CEO of Toniic, Stephanie Cohn Rupp, disagreed that impact investment is now mainstream. She told Pro Bono Australia News that she wouldn’t consider it mainstream until investment opportunities are democratised.
“I don’t think it’s gone mainstream yet, because for me mainstream means retail products, it means everyone can invest anywhere in the world… even if you're not a very wealthy person, and right now it's not true,” Cohn Rupp said
“Your average John Smith in Melbourne or in New Jersey, not the High Net Worth Individuals, not the foundations, not the large institutions, they mostly don’t have access to product.”
She does agree, however, that large institutions have entered the space due to increased demand of impact investment opportunities.
“On one hand it is amazing to have big financial institutions acknowledge that impact investing is a global trend and you need to build products,” she said.
“It comes from a pressure, honestly, at least on the banking side from the large global banks like Morgan Stanley or JPMorgan or Goldman Sachs, to have a wealth management group.
“The High Net Worth or Ultra-High Net Worth clientele is asking for product, saying ‘we want to do impact investing, what do you have on your platform’, and often times ‘nothing’.
“Citigroup has had that issue for years as well, so there’s that real fear of loss of clientele, so as a result the banks are trying to place new products on their platform that exist, or create new products. I’m not surprised bigger institutions are trying to build those products.”
.@stephcohnrupp says #Impinvest not just how we use our pocketbooks; it's very personal, very powerful. #ImpactInvestSummit
— Small Giants (@SGAust) October 18, 2015
Cohn Rupp said she is concerned that the global banks lack skilled people from the impact investment field.
“The issue though is the professionals that I have met who work on those issues in these big institutions do not come from the impact investing space, and may not do the research, or they have a view that it’s below market-rate returns,” she said.
“That’s my big fear – is it the right human capital behind it, is it the right teams, is it the right professionals, do they really do their research?
“And the truth is, thus far I haven’t really been impressed.”
She also said she has seen greenwashing from some of the global banks, “just leveraging pages in the Financial Times or the Economist”.
“I’ve seen those ads already… the big sponsorships at SoCap or conferences in general, [by] BlackRock and these big financial institutions,” she said.
“If you really look at the dollars it’s minimal… for me that’s greenwashing. I would not say that the brand of impact investing equates to BlackRock, that’s just a fallacy.”

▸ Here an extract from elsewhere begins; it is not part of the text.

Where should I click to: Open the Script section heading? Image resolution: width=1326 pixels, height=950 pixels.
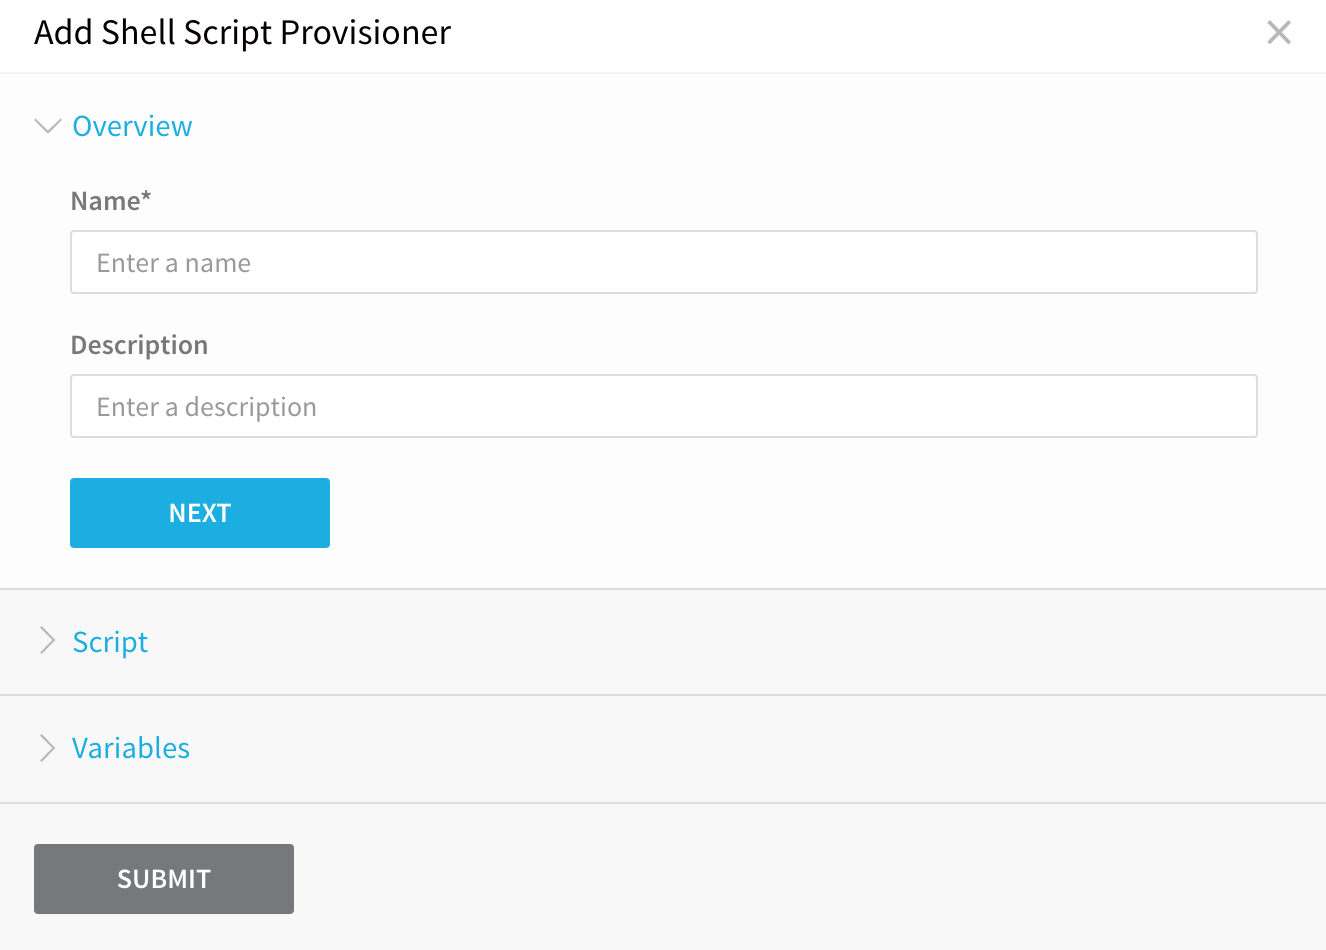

Cohn Rupp said the danger would be if the global banks diminished the true value of impact investing.
“The goodwill that exists in our sector today, where people do want to move capital to change the world for the better, that goodwill be leveraged for products that aren’t focussed on mission,” she said.
“The risk is diluting that drive for mission and just being satisfied that this generally is sustainable or this generally is do-no-harm and therefore an impact investment.
“My fear is that these will be equated to really high impact products, and they be labelled exactly the same when they’re not.”
The inaugural Impact Investment Summit in Sydney was hosted by Impact Investing Australia which brought international keynote speakers and Australian experts together.